Glioblastoma multiforme (GBM) is one of the deadliest forms of human
brain tumors. The infiltrative pattern of growth of these tumors includes the
spread of individual and/or clusters of tumor cells at some distance from the
main tumor mass in parts of the brain protected by an intact
blood-brain-barrier. Pathophysiological studies of GBM could be greatly enhanced
by analytical techniques capable of in situ single-cell
resolution measurements of infiltrating tumor cells. Magnesium homeostasis is an
area of active investigation in high grade gliomas. In the present study, we
have used the F98 rat glioma as a model of human GBM and an elemental/isotopic
imaging technique of secondary ion mass spectrometry (SIMS), a CAMECA IMS-3f ion
microscope, for studying Mg distributions with single-cell resolution in
freeze-dried brain tissue cryosections.
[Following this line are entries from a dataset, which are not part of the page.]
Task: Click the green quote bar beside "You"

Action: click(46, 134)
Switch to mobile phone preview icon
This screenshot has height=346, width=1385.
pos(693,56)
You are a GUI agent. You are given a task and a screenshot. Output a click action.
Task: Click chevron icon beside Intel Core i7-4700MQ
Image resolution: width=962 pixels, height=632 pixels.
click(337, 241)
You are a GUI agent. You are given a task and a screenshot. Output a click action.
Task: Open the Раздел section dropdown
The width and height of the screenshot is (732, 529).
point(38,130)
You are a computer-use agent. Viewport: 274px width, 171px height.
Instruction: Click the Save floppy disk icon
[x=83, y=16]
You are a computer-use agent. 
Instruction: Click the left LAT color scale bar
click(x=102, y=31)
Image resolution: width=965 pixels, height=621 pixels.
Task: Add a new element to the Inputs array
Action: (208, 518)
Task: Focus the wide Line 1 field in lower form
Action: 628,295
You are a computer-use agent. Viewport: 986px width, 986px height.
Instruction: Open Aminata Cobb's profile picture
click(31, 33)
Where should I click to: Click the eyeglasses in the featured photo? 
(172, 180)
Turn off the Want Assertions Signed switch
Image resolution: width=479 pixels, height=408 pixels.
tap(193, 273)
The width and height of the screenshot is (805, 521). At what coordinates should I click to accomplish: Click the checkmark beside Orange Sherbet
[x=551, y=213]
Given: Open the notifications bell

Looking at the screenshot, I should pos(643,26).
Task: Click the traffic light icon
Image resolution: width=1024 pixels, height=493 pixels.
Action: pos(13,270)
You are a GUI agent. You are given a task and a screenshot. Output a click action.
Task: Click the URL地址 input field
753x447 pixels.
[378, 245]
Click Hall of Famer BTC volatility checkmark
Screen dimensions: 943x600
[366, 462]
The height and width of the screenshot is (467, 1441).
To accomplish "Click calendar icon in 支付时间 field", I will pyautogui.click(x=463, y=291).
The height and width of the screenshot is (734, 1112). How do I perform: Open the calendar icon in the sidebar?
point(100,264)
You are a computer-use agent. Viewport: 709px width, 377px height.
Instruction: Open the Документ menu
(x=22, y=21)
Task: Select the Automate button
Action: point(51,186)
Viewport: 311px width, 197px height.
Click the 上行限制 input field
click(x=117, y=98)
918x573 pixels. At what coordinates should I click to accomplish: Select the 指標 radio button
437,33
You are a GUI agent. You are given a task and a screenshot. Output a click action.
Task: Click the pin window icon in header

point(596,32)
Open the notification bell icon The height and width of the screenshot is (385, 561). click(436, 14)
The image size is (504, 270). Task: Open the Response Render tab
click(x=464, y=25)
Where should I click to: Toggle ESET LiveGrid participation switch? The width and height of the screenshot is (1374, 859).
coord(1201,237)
Quantitative observations were made on
tumor cells in the main tumor mass, contiguous brain tissue, and infiltrating
tumor cells in adjacent normal brain. The brain tissue contained a significantly
lower total Mg concentration of 4.70 ± 0.93 mmol/Kg wet weight (mean
± SD) in comparison to 11.64 ± 1.96 mmol/Kg wet weight in tumor
cells of the main tumor mass and 10.72 ± 1.76 mmol/Kg wet weight in
infiltrating tumor cells (p<0.05). The nucleus of individual tumor cells
contained elevated levels of bound Mg. These observations demonstrate enhanced
Mg-influx and increased binding of Mg in tumor cells and provide strong support
for further investigation of GBMs for altered Mg homeostasis and activation of
Mg-transporting channels as possible therapeutic targets.